The $24 million campus is behind schedule and wont be completed until at least next January. The first tenants wont move in until Nov. 17 when the A&T building is scheduled to be finished. After that Heritage could move in by the end of November and a shared gymnasium and cafeteria will open by Dec. 14. The 10th Street program wont move in until after the new year.
The boxes here are the first half-dozen moved to the campus recently, according to project superintendent Kevin Macy of William Scotsman. The Marysville company is building the components at its Smokey Point factory and is completing as much of the interior features as possible to speed assembly on the 40-acre site on the Tulalip Indian Reservation. Macy said most of the cabinets in the modules are already installed, except for where the portable segments connect to each other, Macy added.

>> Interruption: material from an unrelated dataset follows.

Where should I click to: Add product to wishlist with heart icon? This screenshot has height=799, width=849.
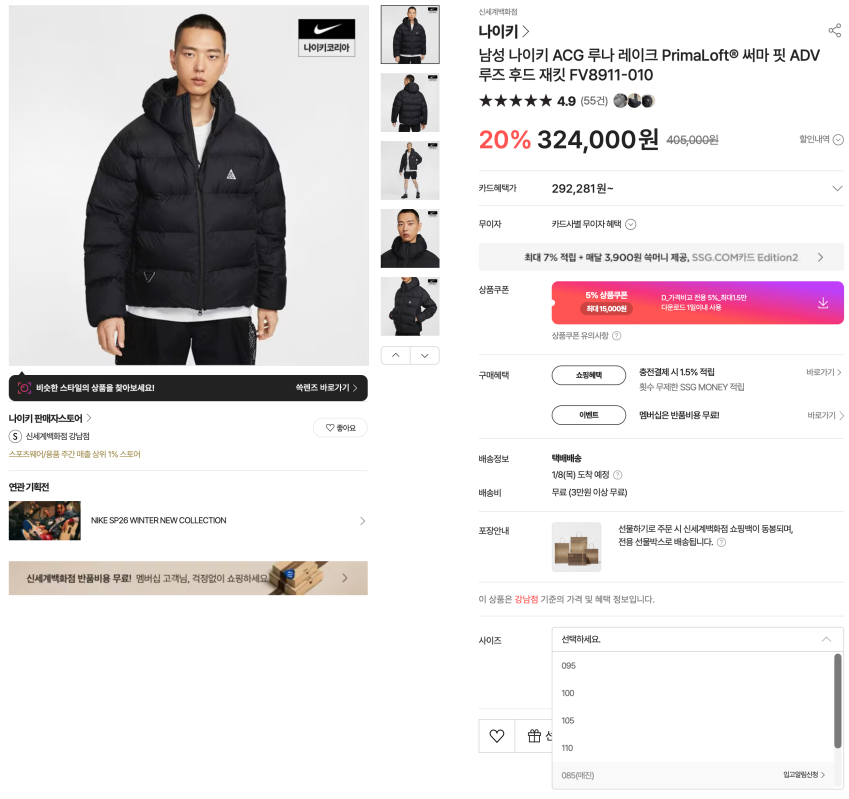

The green paint is the same color as the final school, but the assembled building will get another coat and some white trim around the windows, Macy added.
Bingham said the district will host media on the site Aug. 23, after initial crane hoists the day before.
The late campus opening will put an entire class of ninth-graders at Totem Middle School for the beginning of the school year.
The district is also recycling most of the sites former contents, including the trees, roots and all. Timber harvested from the plot was sold and the root balls and stumps were given to Snohomish County for fish habitat restoration projects. That garnered the district more than $30,000 of work for free, according to superintendent Larry Nyland.
Even the huge mound of top soil at the site is being re-used, first for other projects such at the new Grove Street Elementary School; the rest will likely be sold, Nyland added.